Government countered that the administration of the drug required a multiple-strategy approach or comprehensive package that could best guarantee its efficacy, but the immediate implementation of which was, at the material time, cumbered by social, economic, public health, cultural and manpower constraints that made the restrictive policy necessary. The Government argued that administering a comprehensive package of nevirapine treatment required substituting breastfeed for formula feed (bottle-feed) in order to prevent subsequent transmission after the administration of the drug. However socio-cultural preferences for breastfeeding among an overwhelming majority of nursing mothers (most of whom were rural dwellers) who lacked easy access to hygienic water and the means to procure formula feed, constituted a major impediment to persuading HIV/AIDS nursing mothers towards using breast milk substitutes. These constraints, it was argued, increased risks to infants growing up with inadequate nutrition and sanitation. Government accordingly submitted that the policy was introduced to equip government with sufficient data that would help it develop and monitor its human and material resources on a national scale for the delivery of the comprehensive MTCT prevention package.

The High Court granted the applicants' prayers and the respondents appealed.

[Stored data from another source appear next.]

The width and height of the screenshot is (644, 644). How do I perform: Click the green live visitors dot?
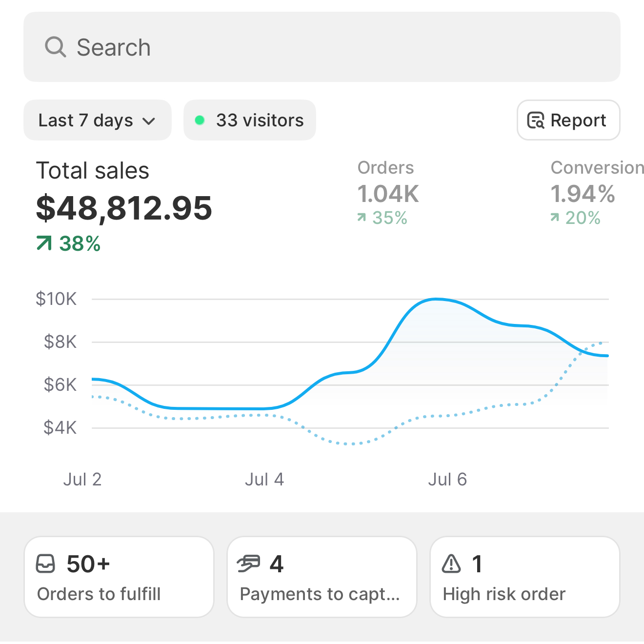200,120
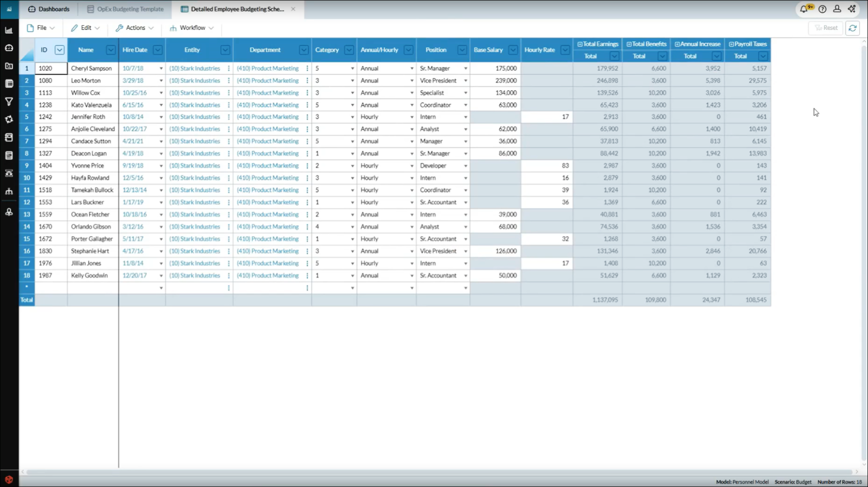Expand the Annual Increase column group
The image size is (868, 487).
[677, 44]
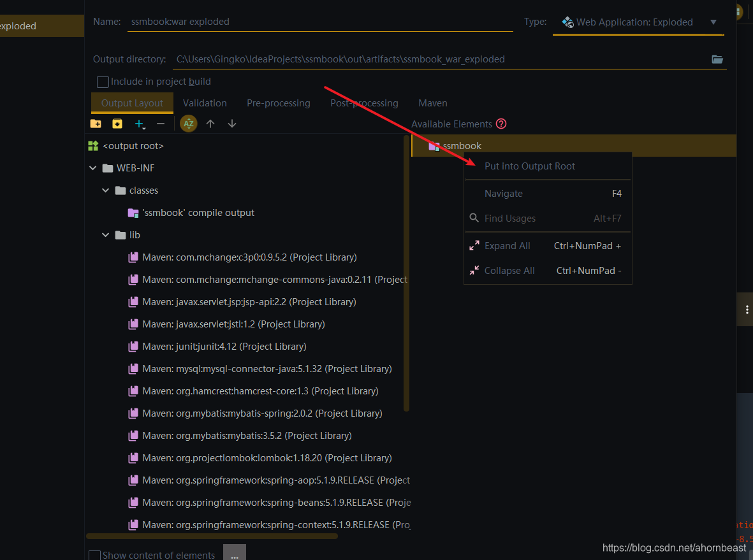Click the Create Archive icon

[117, 123]
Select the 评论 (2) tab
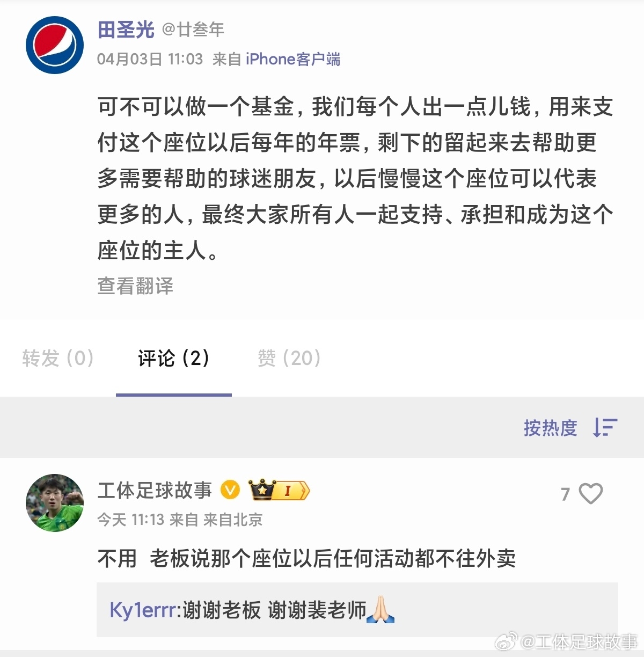Image resolution: width=644 pixels, height=657 pixels. coord(173,358)
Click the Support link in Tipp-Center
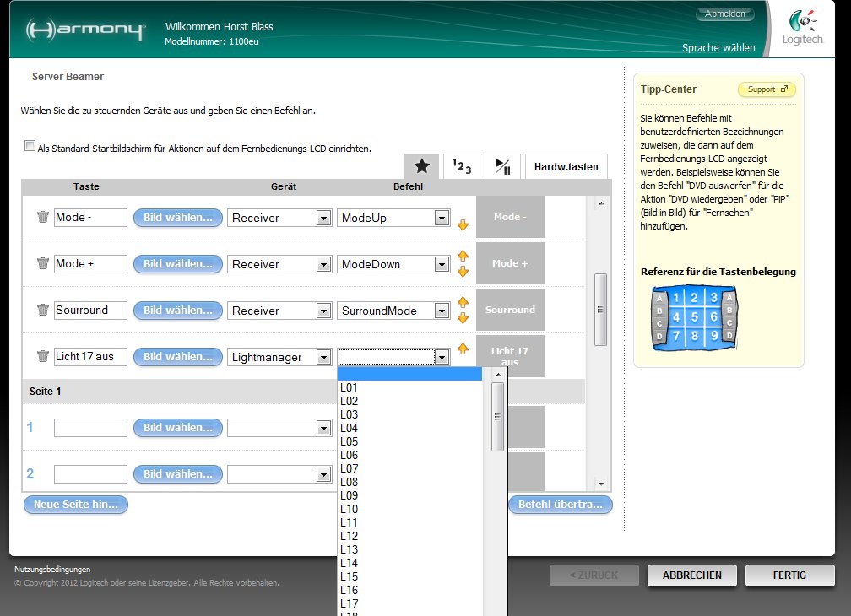The width and height of the screenshot is (851, 616). click(x=767, y=89)
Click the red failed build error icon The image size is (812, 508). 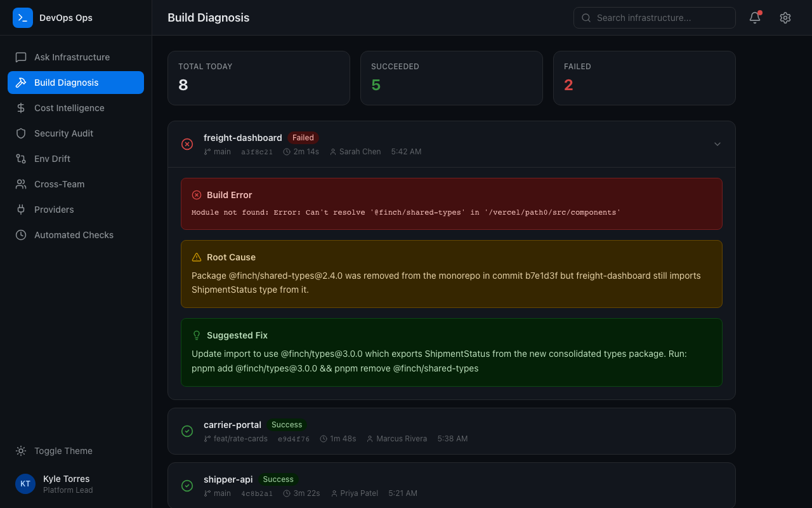click(x=187, y=144)

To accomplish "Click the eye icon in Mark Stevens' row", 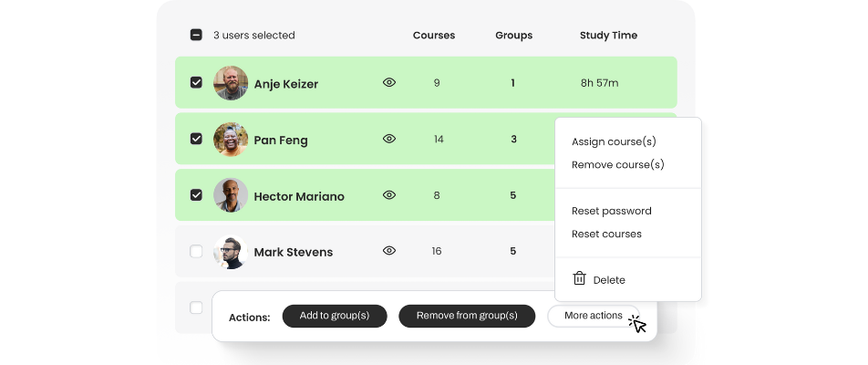I will click(389, 250).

Held (Unanimously allowing the Appeal):
Although there is some justification for restricting nevirapine to pilot sites from which vital information could be gathered for developing the best possible prevention programme for MTCT from the public health point of view, the rigid application of the policy denies mothers and their newborn children at public hospitals and clinics outside the research and training sites their constitutional rights to access health care services, and, is, in the face of the life threatening potentials of the HIV/AIDS pandemic, unreasonable. The court declared that government was under constitutional obligation to devise and implement within its available resources, a comprehensive and co-coordinated programme to realize progressively, the rights of pregnant women and their newborn children to have access to health care services to combat MTCT of HIV, alongside appropriate testing and counseling. The court also ordered the government to, amongst others, remove restrictions on the availability of nevirapine at public hospitals and clinics that are not research and training sites, and to permit and facilitate the use of the drug throughout the public health sector, when the drug is medically indicated. The court did not preclude government from adapting its MTCT policy in a manner consistent with the Constitution whenever the need arose.